[start]
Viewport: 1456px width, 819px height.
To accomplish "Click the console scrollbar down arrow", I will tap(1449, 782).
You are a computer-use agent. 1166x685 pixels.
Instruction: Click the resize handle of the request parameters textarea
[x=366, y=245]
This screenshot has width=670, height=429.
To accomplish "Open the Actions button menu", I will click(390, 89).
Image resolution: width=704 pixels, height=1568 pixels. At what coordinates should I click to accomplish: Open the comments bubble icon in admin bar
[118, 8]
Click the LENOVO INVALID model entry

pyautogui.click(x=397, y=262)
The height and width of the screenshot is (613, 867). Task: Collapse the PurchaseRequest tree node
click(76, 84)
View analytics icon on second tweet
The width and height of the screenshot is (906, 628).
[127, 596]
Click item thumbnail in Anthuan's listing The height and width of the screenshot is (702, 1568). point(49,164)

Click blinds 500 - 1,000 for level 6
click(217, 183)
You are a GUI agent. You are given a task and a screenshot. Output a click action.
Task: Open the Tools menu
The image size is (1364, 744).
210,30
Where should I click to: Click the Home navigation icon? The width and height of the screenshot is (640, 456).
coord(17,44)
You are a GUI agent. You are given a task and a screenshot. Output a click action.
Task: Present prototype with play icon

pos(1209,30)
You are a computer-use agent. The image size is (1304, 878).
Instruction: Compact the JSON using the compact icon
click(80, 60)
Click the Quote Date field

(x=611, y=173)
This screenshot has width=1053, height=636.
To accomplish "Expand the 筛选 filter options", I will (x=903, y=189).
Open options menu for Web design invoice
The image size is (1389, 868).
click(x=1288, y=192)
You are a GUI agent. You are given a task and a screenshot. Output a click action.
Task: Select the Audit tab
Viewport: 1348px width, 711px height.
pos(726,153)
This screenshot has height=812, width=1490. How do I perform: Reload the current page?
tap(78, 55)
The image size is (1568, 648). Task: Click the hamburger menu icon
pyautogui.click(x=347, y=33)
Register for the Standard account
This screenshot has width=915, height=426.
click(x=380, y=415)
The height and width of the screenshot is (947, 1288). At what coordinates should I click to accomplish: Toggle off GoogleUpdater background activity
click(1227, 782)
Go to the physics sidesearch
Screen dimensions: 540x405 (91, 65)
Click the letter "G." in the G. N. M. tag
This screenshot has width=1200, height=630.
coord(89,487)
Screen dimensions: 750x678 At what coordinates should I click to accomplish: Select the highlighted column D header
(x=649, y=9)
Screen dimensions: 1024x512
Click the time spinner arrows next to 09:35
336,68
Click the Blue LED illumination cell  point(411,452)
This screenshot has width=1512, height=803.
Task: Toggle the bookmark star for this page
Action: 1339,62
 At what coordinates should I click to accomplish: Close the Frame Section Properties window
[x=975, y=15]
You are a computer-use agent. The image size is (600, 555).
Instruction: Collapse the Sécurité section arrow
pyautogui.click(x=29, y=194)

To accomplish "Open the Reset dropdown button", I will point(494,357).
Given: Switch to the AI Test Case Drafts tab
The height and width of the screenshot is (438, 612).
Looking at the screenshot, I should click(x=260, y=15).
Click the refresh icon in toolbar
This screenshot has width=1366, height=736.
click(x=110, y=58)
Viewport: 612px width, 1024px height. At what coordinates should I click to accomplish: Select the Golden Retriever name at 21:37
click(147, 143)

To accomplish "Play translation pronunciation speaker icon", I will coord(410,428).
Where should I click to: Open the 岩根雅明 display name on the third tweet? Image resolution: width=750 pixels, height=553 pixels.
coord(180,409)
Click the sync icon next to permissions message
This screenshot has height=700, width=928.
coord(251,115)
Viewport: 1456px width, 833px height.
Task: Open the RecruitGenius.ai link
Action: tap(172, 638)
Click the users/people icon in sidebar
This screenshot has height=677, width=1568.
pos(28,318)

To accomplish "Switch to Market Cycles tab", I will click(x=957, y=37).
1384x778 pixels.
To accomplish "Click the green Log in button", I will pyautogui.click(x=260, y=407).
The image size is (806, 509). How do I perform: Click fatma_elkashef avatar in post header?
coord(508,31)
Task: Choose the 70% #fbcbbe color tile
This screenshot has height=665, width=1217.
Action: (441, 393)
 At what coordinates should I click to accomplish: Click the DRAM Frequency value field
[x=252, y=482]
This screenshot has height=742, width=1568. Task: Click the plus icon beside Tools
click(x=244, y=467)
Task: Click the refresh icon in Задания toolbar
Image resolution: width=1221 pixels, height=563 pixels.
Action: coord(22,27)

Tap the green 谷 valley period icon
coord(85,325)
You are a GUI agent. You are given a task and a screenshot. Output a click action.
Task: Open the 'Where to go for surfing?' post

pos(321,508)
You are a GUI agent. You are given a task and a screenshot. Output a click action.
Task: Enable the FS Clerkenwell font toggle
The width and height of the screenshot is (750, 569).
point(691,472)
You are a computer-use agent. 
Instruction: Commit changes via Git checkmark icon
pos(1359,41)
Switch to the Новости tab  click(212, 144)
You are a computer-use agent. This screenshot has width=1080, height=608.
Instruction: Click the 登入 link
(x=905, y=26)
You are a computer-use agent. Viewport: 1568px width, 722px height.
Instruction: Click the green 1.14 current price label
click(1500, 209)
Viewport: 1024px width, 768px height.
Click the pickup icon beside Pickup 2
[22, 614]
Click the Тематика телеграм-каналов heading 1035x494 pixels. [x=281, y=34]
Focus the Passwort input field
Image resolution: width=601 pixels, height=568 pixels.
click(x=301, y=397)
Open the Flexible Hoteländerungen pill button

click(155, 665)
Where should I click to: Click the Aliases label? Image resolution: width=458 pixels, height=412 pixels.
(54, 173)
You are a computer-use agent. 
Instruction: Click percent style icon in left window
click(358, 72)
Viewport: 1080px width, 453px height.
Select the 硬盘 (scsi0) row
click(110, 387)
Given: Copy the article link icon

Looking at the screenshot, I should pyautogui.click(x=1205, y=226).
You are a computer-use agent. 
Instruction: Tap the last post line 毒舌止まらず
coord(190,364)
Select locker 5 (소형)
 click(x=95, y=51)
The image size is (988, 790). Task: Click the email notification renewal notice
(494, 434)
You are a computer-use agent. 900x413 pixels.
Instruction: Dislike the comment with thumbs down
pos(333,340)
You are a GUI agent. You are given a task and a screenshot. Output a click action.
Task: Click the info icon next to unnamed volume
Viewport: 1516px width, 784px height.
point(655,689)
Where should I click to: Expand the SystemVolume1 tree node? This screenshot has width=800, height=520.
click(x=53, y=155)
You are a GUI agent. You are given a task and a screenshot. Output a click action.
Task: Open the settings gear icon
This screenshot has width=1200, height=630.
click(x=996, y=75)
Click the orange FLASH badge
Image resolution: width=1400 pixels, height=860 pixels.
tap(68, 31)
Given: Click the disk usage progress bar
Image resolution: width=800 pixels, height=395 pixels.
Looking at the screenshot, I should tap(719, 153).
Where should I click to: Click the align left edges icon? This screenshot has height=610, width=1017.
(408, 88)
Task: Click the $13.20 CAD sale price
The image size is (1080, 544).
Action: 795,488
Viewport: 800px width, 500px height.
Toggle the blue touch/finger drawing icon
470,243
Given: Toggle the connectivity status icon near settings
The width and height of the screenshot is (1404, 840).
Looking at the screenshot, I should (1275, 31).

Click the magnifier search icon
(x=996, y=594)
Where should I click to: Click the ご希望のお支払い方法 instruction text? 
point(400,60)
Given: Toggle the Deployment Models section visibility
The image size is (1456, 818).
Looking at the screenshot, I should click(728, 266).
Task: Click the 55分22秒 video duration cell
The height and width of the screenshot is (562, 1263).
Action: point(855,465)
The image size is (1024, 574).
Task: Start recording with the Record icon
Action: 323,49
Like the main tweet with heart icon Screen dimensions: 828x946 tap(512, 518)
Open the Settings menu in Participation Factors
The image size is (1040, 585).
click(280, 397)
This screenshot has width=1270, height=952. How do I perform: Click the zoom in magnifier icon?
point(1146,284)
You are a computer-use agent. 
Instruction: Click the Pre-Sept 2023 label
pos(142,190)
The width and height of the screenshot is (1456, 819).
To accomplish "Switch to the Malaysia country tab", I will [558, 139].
[end]
**What is being asked:** Duplicate the data above from the start through the line containing "will click(390, 89).", including both ends.

**The completed task:**
Viewport: 1456px width, 819px height.
To accomplish "Click the console scrollbar down arrow", I will tap(1449, 782).
You are a computer-use agent. 1166x685 pixels.
Instruction: Click the resize handle of the request parameters textarea
[x=366, y=245]
This screenshot has width=670, height=429.
To accomplish "Open the Actions button menu", I will click(390, 89).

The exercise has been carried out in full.